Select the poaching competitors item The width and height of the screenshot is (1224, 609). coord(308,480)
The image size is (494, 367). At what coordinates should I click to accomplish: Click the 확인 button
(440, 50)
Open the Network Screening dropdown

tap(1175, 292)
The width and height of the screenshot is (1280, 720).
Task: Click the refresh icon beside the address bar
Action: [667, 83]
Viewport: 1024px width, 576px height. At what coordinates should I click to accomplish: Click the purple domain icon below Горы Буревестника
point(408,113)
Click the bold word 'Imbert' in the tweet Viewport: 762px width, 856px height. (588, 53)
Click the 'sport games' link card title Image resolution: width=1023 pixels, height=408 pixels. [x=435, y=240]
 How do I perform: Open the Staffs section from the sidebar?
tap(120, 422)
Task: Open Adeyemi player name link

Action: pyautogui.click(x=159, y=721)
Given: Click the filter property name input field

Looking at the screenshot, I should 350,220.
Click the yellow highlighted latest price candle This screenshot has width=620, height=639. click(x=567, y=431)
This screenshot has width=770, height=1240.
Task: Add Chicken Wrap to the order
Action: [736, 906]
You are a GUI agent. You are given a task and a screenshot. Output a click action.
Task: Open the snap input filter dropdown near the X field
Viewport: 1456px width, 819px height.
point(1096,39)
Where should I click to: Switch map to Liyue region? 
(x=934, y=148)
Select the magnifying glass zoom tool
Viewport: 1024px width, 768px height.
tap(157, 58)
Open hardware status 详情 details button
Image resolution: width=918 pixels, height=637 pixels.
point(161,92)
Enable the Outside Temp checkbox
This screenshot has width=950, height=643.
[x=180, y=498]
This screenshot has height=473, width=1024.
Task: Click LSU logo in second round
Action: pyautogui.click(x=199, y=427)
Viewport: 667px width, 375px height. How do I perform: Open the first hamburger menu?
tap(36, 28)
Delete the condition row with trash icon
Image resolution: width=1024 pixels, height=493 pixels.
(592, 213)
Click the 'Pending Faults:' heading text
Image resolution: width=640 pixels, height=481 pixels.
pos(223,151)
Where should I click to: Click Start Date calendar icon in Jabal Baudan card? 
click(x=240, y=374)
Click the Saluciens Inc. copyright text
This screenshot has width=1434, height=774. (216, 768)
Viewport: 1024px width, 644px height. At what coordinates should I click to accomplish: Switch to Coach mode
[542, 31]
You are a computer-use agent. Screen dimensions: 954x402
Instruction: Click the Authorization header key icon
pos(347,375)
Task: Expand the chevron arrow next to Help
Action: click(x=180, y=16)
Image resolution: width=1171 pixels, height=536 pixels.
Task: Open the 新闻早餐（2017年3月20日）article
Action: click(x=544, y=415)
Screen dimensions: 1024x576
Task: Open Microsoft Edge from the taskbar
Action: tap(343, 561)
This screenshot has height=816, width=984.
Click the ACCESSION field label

============================================================

### Objective
Reproduce the lines above word for word.

### Answer
Select the poaching competitors item The width and height of the screenshot is (1224, 609). coord(308,480)
The image size is (494, 367). At what coordinates should I click to accomplish: Click the 확인 button
(440, 50)
Open the Network Screening dropdown

tap(1175, 292)
The width and height of the screenshot is (1280, 720).
Task: Click the refresh icon beside the address bar
Action: [667, 83]
Viewport: 1024px width, 576px height. At what coordinates should I click to accomplish: Click the purple domain icon below Горы Буревестника
point(408,113)
Click the bold word 'Imbert' in the tweet Viewport: 762px width, 856px height. (588, 53)
Click the 'sport games' link card title Image resolution: width=1023 pixels, height=408 pixels. [x=435, y=240]
 How do I perform: Open the Staffs section from the sidebar?
tap(120, 422)
Task: Open Adeyemi player name link

Action: pyautogui.click(x=159, y=721)
Given: Click the filter property name input field

Looking at the screenshot, I should 350,220.
Click the yellow highlighted latest price candle This screenshot has width=620, height=639. click(x=567, y=431)
This screenshot has width=770, height=1240.
Task: Add Chicken Wrap to the order
Action: [736, 906]
You are a GUI agent. You are given a task and a screenshot. Output a click action.
Task: Open the snap input filter dropdown near the X field
Viewport: 1456px width, 819px height.
point(1096,39)
Where should I click to: Switch map to Liyue region? 
(x=934, y=148)
Select the magnifying glass zoom tool
Viewport: 1024px width, 768px height.
tap(157, 58)
Open hardware status 详情 details button
Image resolution: width=918 pixels, height=637 pixels.
point(161,92)
Enable the Outside Temp checkbox
This screenshot has width=950, height=643.
[x=180, y=498]
This screenshot has height=473, width=1024.
Task: Click LSU logo in second round
Action: pyautogui.click(x=199, y=427)
Viewport: 667px width, 375px height. How do I perform: Open the first hamburger menu?
tap(36, 28)
Delete the condition row with trash icon
Image resolution: width=1024 pixels, height=493 pixels.
(592, 213)
Click the 'Pending Faults:' heading text
Image resolution: width=640 pixels, height=481 pixels.
pos(223,151)
Where should I click to: Click Start Date calendar icon in Jabal Baudan card? 
click(x=240, y=374)
Click the Saluciens Inc. copyright text
This screenshot has width=1434, height=774. (216, 768)
Viewport: 1024px width, 644px height. At what coordinates should I click to accomplish: Switch to Coach mode
[542, 31]
You are a computer-use agent. Screen dimensions: 954x402
Instruction: Click the Authorization header key icon
pos(347,375)
Task: Expand the chevron arrow next to Help
Action: click(x=180, y=16)
Image resolution: width=1171 pixels, height=536 pixels.
Task: Open the 新闻早餐（2017年3月20日）article
Action: click(x=544, y=415)
Screen dimensions: 1024x576
Task: Open Microsoft Edge from the taskbar
Action: tap(343, 561)
This screenshot has height=816, width=984.
Click the ACCESSION field label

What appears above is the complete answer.